Martedì 23 Luglio 2024
GIAMPAOLO PIOLI
Esteri

Obama, il grande manovratore. Pressing su Biden dietro le quinte: ecco il gruppo che ispira i dem

Domani il vertice del partito. L’ex presidente non ha ancora dato l’endorsement alla candidatura di Harris. Ma anche lui e Pelosi, con i leader del partito al Congresso Schumer e Jeffries, hanno convinto Biden

New York, 23 luglio 2024 – Ci sono sempre. Ma spesso non si vedono. Sono Barack Obama, Nancy Pelosi, Chuck Schumer, il leader democratico del Senato, e Hakeem Jeffries, leader alla Camera. Li chiamano la ’gang dei quattro’. Sono i pilastri del Partito democratico Usa. Qualcuno sostiene anche i padroni. Dietro le quinte hanno fatto molte pressioni, ma mai a viso aperto, affinché Joe Biden si decidesse a lasciare. Fino a ora, però, nessuno di loro, tranne Nancy Pelosi che, ieri sera, è arrivata a dare pubblicamente l’endorsement a Kamala Harris, ha preso posizione. La lotta interna ai dem continua? No, ma questi leader assicurano che si esprimeranno quando "il processo sarà completo, la gente sa che ha la possibilità di partecipare, ci dobbiamo presentare uniti per battere Trump".

Per Kamala Harris è arrivato il sostegno di peso di Nancy Pelosi
Per Kamala Harris è arrivato il sostegno di peso di Nancy Pelosi

I protocolli del partiti si basano su regole, ma non sono una costituzione. Domani, ad esempio, la commissione democratica dovrà indicare se ci sono uno o più candidati per queste ’mini primarie virtuali’ dopo che il presidente Biden ha già indicato Kamala come la sua erede e insieme a lui decine di governatori e leader si sono subito accodati, a partire dal potente caucus nero che esprime la maggioranza del voto femminile.

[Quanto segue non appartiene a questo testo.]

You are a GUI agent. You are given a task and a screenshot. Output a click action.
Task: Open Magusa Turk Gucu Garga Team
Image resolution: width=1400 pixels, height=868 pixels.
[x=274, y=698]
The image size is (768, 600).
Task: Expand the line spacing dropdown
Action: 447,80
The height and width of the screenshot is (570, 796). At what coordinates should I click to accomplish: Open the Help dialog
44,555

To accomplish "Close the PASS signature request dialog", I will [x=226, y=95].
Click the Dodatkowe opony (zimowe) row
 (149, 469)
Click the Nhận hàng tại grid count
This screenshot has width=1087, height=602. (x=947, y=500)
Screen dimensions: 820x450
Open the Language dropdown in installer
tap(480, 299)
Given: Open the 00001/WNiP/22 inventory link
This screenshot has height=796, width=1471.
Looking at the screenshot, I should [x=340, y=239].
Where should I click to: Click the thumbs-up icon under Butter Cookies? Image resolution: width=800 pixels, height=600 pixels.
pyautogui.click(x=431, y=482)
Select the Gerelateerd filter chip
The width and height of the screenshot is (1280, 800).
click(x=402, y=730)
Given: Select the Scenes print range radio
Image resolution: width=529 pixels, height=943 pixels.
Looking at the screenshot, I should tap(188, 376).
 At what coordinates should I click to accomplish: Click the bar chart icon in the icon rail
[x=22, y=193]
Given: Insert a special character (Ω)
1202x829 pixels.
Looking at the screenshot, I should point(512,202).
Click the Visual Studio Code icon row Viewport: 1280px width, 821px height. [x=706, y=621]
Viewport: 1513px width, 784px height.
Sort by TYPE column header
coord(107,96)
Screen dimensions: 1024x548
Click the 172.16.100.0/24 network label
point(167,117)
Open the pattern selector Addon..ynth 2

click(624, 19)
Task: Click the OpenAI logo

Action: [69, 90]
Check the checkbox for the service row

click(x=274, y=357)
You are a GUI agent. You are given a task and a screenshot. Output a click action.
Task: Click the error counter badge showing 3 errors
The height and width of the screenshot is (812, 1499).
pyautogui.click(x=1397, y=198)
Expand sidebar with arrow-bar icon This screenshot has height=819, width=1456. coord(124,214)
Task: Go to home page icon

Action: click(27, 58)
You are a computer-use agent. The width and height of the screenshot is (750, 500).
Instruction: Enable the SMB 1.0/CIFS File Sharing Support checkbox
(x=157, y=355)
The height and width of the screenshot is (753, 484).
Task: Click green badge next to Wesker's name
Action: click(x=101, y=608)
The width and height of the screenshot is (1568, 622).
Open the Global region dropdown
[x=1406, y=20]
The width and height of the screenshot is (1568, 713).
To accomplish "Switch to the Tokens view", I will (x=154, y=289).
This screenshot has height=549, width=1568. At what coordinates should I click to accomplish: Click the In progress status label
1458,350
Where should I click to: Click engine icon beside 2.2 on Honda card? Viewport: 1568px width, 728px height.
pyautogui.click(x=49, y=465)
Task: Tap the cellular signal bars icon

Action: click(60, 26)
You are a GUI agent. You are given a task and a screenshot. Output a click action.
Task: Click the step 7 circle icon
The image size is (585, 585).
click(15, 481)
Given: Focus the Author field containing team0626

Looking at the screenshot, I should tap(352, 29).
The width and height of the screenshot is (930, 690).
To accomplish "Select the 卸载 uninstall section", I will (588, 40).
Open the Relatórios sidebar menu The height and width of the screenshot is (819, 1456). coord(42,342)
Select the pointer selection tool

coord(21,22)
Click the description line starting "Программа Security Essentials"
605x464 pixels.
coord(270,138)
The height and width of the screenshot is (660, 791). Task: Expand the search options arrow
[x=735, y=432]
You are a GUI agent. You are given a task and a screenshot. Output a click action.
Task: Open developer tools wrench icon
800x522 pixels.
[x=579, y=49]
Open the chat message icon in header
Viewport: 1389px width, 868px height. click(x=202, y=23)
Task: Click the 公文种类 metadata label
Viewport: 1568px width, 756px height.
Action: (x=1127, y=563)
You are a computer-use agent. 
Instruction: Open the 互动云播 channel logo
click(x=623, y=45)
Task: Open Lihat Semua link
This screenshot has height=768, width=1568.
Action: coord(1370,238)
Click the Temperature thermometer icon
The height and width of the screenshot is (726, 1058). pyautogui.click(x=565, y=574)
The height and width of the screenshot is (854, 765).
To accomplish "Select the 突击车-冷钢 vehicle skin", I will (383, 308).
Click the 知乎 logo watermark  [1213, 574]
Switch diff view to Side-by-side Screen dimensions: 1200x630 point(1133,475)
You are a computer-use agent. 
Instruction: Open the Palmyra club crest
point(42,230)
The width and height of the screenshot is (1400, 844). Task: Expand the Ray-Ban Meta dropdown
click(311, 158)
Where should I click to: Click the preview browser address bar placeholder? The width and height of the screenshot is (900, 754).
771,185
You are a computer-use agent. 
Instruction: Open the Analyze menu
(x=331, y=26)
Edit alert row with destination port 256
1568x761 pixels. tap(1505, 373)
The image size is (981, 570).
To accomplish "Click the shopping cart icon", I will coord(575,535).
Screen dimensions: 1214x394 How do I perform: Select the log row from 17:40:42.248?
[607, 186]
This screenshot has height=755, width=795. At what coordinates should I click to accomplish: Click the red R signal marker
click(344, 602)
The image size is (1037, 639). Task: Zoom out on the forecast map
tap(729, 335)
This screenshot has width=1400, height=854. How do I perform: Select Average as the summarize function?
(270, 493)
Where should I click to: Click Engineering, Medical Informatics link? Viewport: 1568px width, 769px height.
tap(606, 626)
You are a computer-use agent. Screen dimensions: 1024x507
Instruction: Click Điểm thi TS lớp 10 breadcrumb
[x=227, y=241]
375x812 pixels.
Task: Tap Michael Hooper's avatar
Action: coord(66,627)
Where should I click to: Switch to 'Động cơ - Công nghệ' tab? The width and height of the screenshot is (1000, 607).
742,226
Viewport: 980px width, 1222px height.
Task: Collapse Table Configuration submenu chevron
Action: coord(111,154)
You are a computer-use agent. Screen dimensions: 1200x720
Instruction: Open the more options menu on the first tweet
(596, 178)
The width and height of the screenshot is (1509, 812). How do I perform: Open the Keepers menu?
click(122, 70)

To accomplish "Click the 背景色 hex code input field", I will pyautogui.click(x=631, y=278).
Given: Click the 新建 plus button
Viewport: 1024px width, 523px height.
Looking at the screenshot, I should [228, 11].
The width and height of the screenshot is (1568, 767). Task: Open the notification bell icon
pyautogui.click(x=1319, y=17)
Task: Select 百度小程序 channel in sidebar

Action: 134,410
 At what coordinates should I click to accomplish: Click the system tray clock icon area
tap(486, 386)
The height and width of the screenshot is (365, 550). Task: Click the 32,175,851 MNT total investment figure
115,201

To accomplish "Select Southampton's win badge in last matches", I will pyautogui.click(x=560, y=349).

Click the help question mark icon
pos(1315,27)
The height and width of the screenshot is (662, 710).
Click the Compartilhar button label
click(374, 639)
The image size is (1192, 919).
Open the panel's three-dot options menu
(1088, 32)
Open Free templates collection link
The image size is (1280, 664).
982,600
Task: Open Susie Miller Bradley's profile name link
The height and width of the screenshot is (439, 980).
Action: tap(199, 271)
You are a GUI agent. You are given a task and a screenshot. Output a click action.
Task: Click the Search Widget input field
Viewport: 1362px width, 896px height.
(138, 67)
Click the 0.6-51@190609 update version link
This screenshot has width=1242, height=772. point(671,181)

Obama si è complimentato con Biden per la scelta nobile e onorevole della rinuncia, ma fino a ora non ha speso una parola su Harris. Molti dicono per non condizionare il giudizio degli altri prima del voto digitale che si terrà il primo agosto, in modo da arrivare alla convention con un nuovo ticket pronto ad operare da subito e a ereditare l’enorme macchina elettorale che Biden ha messo in piedi in Delaware con oltre 1.300 persone fra funzionari e volontari.

Anche Schumer e Jeffries si stanno coalizzando in queste ultime ore a favore di Kamala, in attesa anche che Biden domani spieghi al Paese il suo gesto e dia di fatto la totale investitura a Harris. Per ridurre i costi e guadagnare in efficienza nessuno del team Biden verrà licenziato, ma si integrerà semplicemente con gli strateghi della Harris che uniranno le forze alla ricerca anche di nuove strategie. Il grande movimento unitario dei dem dopo le risse furiose e spiacevoli delle scorse settimane, in molti casi espresse anche con frasi offensive nei confronti di Biden, sembra aver ingranato con rapidità e la parola d’ordine adesso è "tutti contro Trump".

Il silenzio di Obama per ora è forse una civetteria di chi si sente in effetti a ragione uno dei padri nobili del partito, ma potrebbe rompere anche lui il riserbo nelle prossime ore, quando sarà più evidente che nessuno ha intenzione di sfidare Kamala e che quindi Harris avrà la strada spianata verso la nomination. Per il suo vice, invece, si sfoglia ancora la margherita. A giudicare dalla lunghezza delle sue telefonate con i governatori papabili, in prima fila sono finiti il moderato Andy Beshear e l’altrettanto moderato Roy Cooper del North Carolina. Se c’è una seconda fila si potrebbero piazzare Josh Shapiro della Pennsylvania, uno degli Stati-chiave, e più distanziato, ma gradito molto da Biden, il governatore della California Gavin Newsom.